● **Task directions**: The entries are to be output word for word, with the pictures omitted.

================

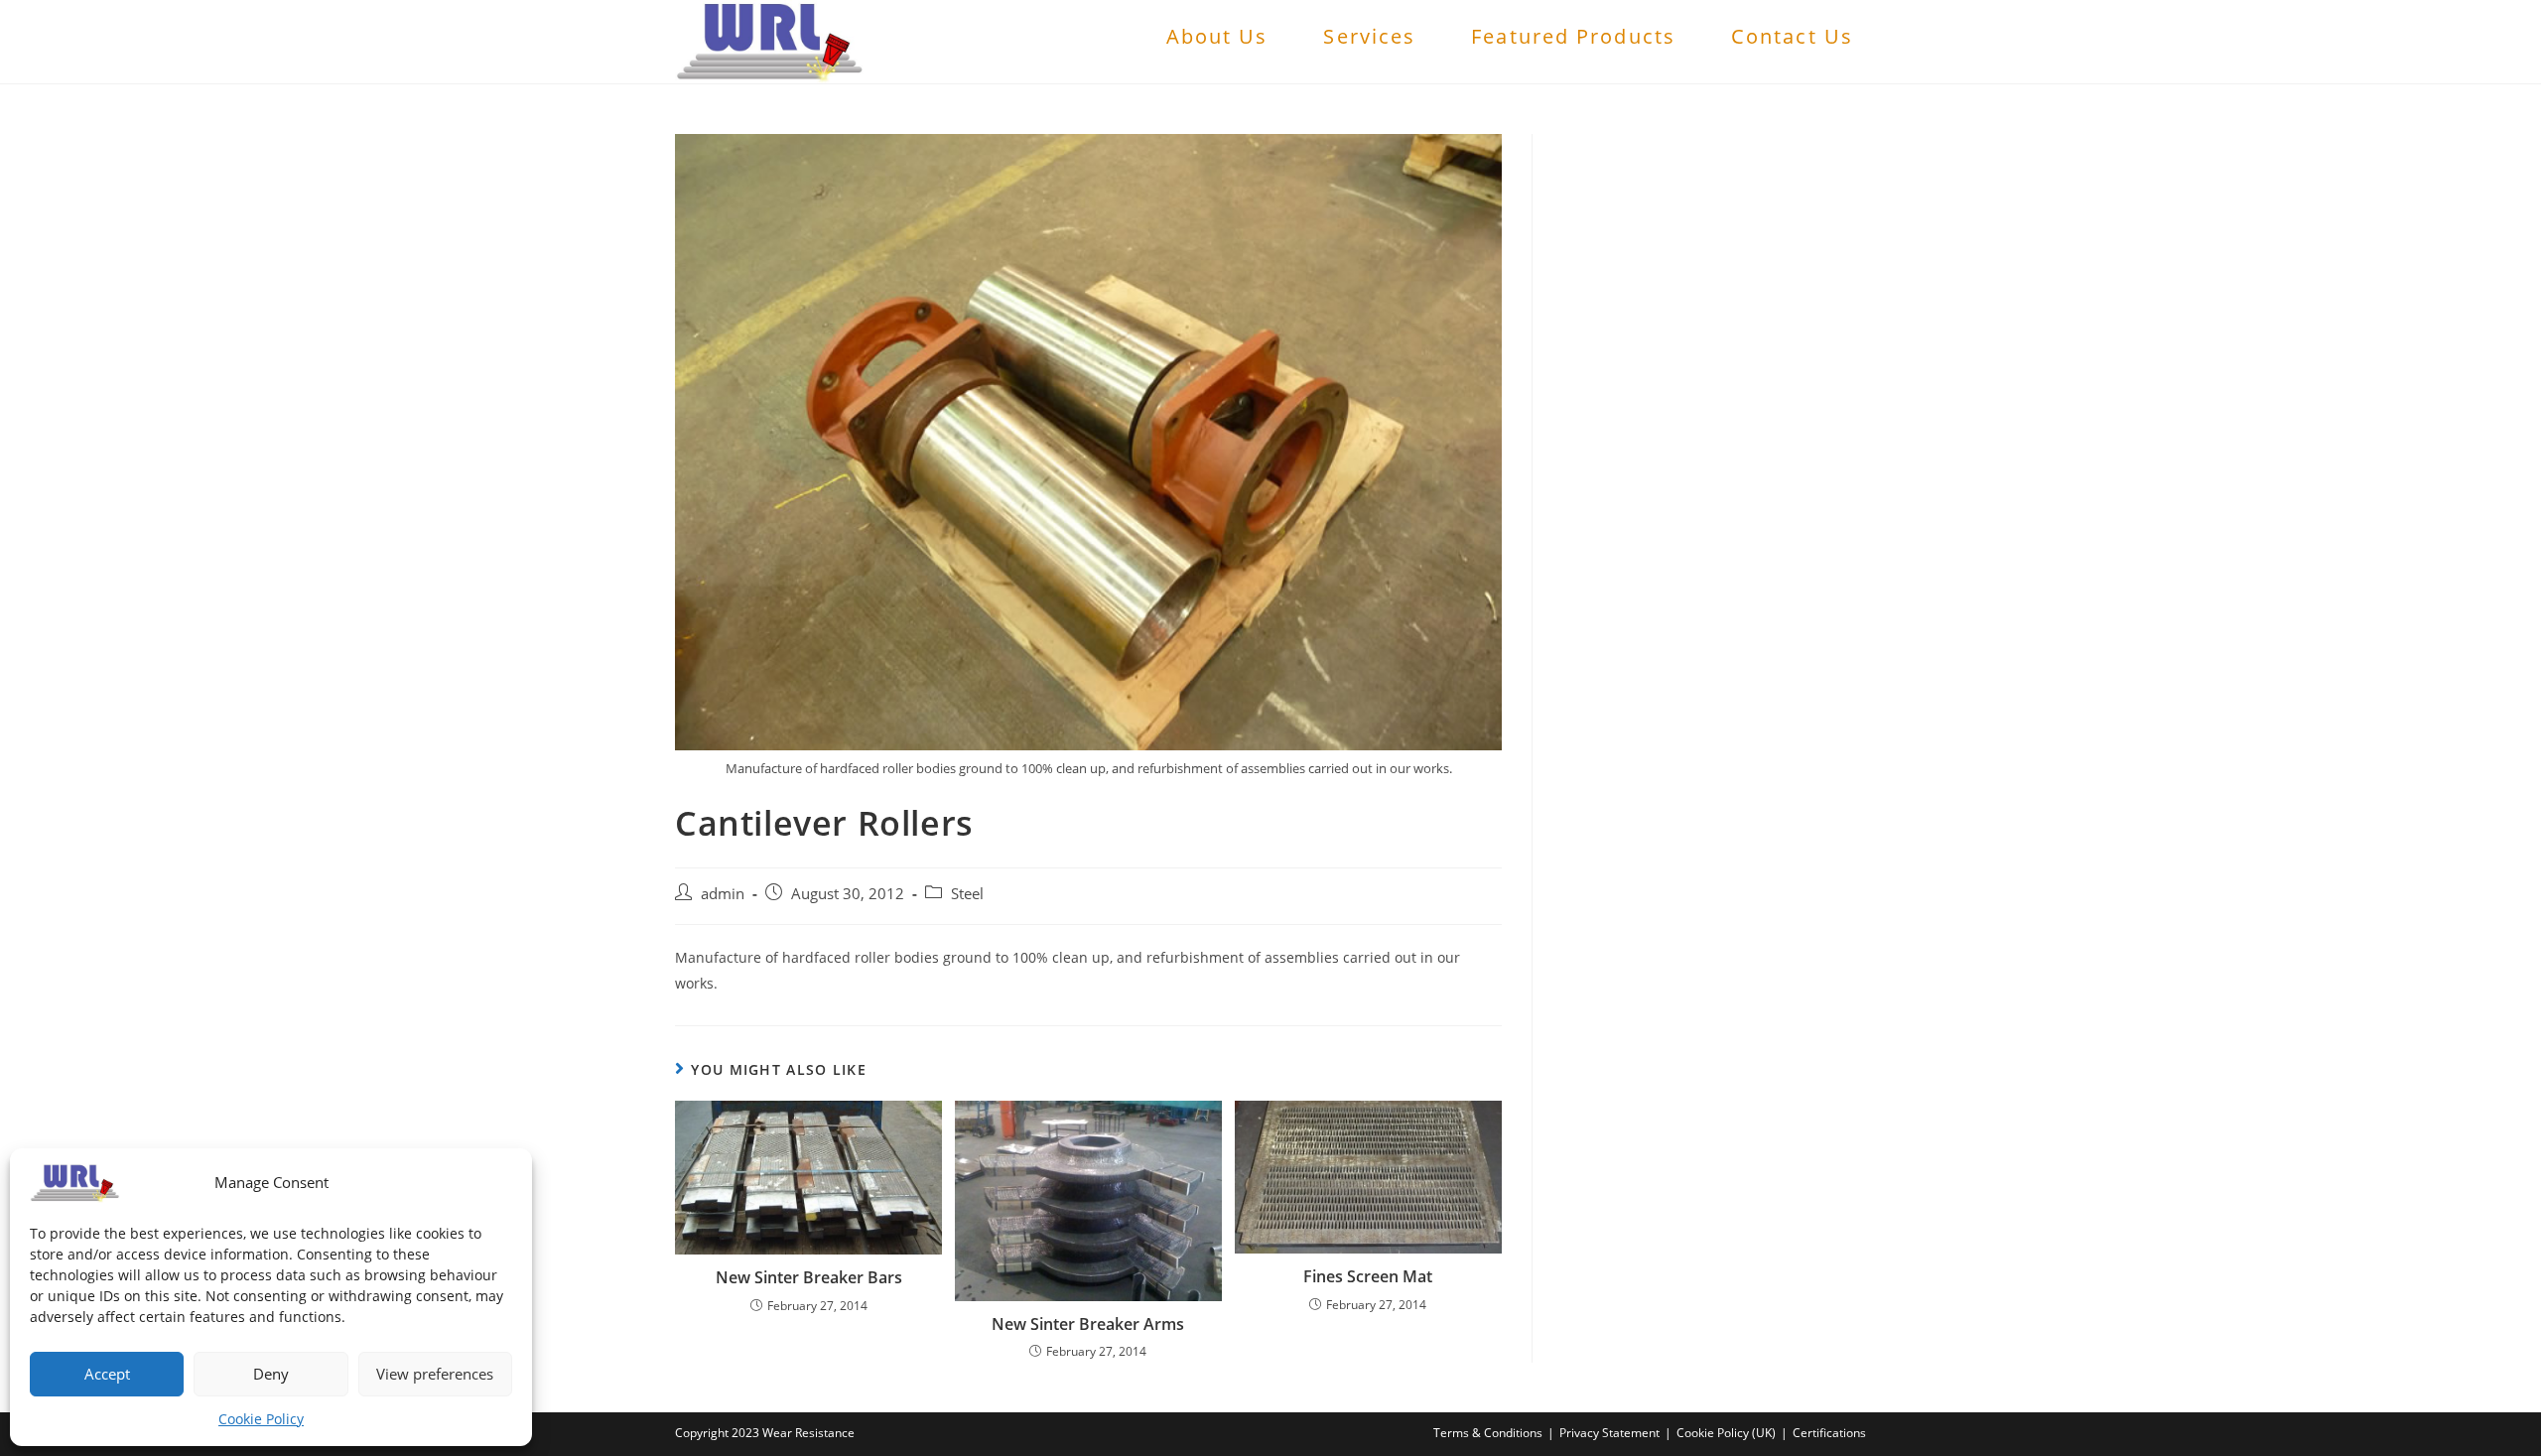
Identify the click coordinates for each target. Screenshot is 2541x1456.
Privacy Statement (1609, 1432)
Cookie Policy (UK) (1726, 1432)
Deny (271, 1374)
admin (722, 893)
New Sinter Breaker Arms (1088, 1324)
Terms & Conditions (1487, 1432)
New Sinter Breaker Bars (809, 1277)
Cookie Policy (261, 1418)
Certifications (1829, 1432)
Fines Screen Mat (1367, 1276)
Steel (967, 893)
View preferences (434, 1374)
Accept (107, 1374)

================

● **Response**:
Identify the click coordinates for each target. Screenshot is 2541x1456.
Privacy Statement (1609, 1432)
Cookie Policy (UK) (1726, 1432)
Deny (271, 1374)
admin (722, 893)
New Sinter Breaker Arms (1088, 1324)
Terms & Conditions (1487, 1432)
New Sinter Breaker Bars (809, 1277)
Cookie Policy (261, 1418)
Certifications (1829, 1432)
Fines Screen Mat (1367, 1276)
Steel (967, 893)
View preferences (434, 1374)
Accept (107, 1374)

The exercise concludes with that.